Maritime Activities Observed Through Open-Access Positioning Data: Moving and Stationary Vessels in the Baltic Sea
Moritz Hütten
TL;DR
This study demonstrates that open-access AIS data can be transformed into reliable coastal maritime metrics for the Baltic Sea by implementing a rigorous cleansing, trajectory reconstruction, and uncertainty framework. The authors develop a full pipeline—from region definition and data acquisition to route simplification, speed modeling, and journey construction—that yields vessel counts, transit rates, and high-resolution density maps, along with inferred port areas. Their three-month analysis finds about 4,061 vessels in the Baltic ROI (roughly 77% stationary and 19% moving) and shows results consistent with proprietary data within 20%, validating open data for safety, environmental, and economic research.

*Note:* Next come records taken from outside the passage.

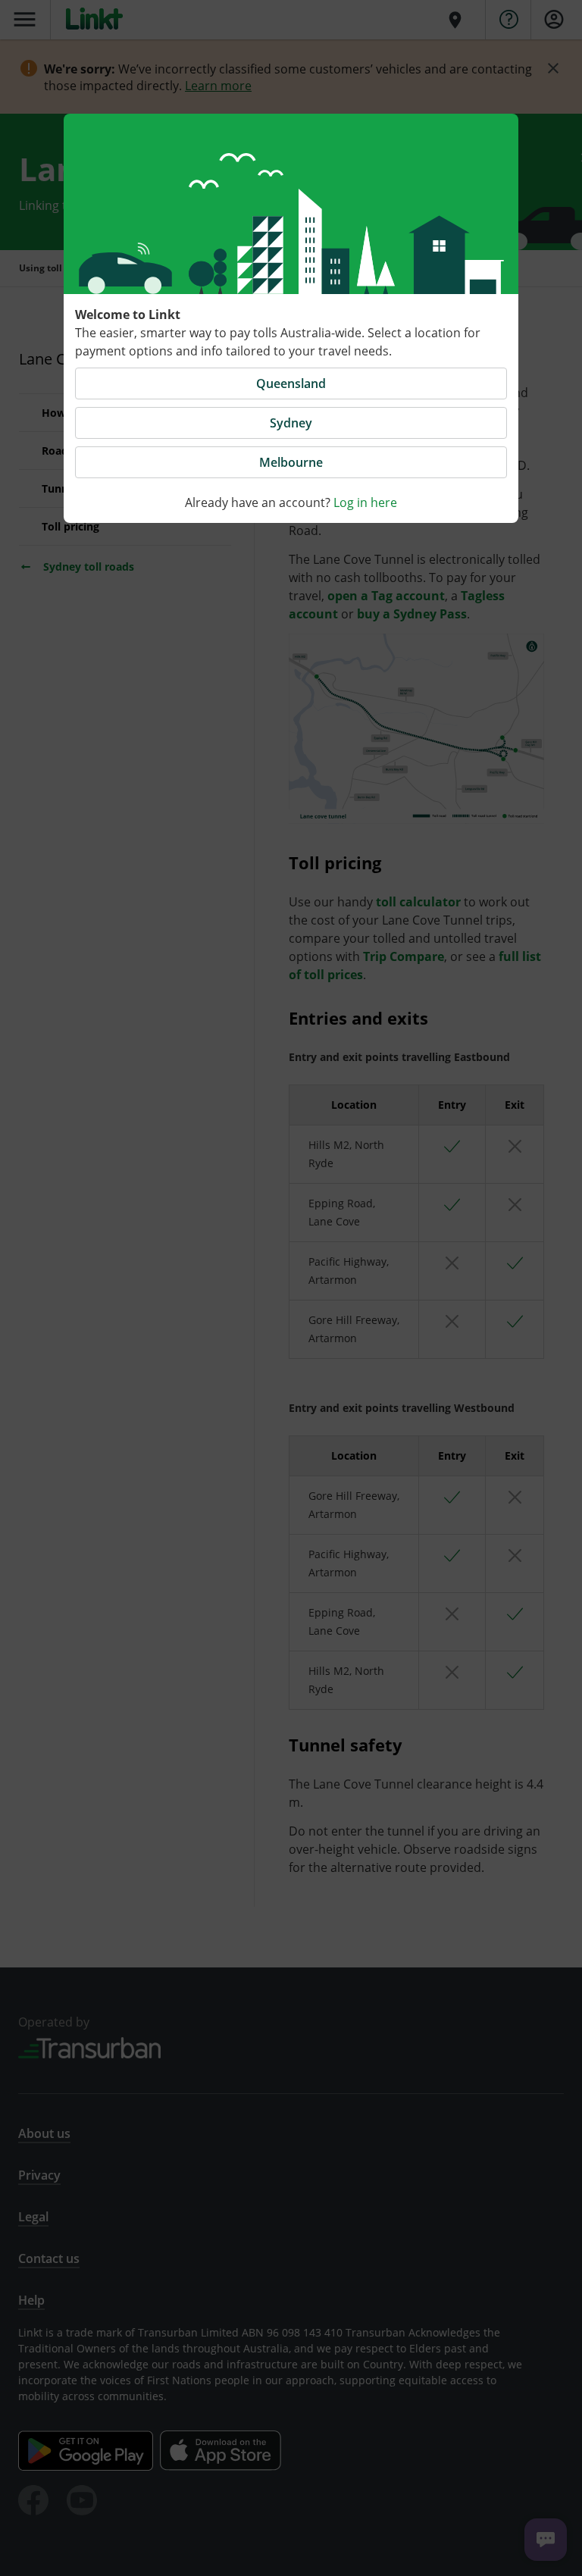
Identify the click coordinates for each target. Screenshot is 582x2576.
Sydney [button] (291, 423)
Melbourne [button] (291, 462)
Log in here (365, 502)
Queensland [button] (291, 383)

The work also provides a detailed uncertainty treatment for incomplete coverage, AIS usage, and data gaps, highlighting edge effects and suggesting avenues for enhancement and broader application.
Abstract
Understanding past and present maritime activity patterns is critical for navigation safety, environmental assessment, and commercial operations. An increasing number of services now openly provide positioning data from the Automatic Identification System (AIS) via ground-based receivers. We show that coastal vessel activity can be reconstructed from open access data with high accuracy, even with limited data quality and incomplete receiver coverage. For three months of open AIS data in the Baltic Sea from August to October 2024, we present (i) cleansing and reconstruction methods to improve the data quality, and (ii) a journey model that converts AIS message data into vessel counts, traffic estimates, and spatially resolved vessel density at a resolution of $\sim$400 m. Vessel counts are provided, along with their uncertainties, for both moving and stationary activity. Vessel density maps also enable the identification of port locations, and we infer the most crowded and busiest coastal areas in the Baltic Sea. We find that on average, $\gtrsim$4000 vessels simultaneously operate in the Baltic Sea, and more than 300 vessels enter or leave the area each day. Our results agree within 20\% with previous studies relying on proprietary data.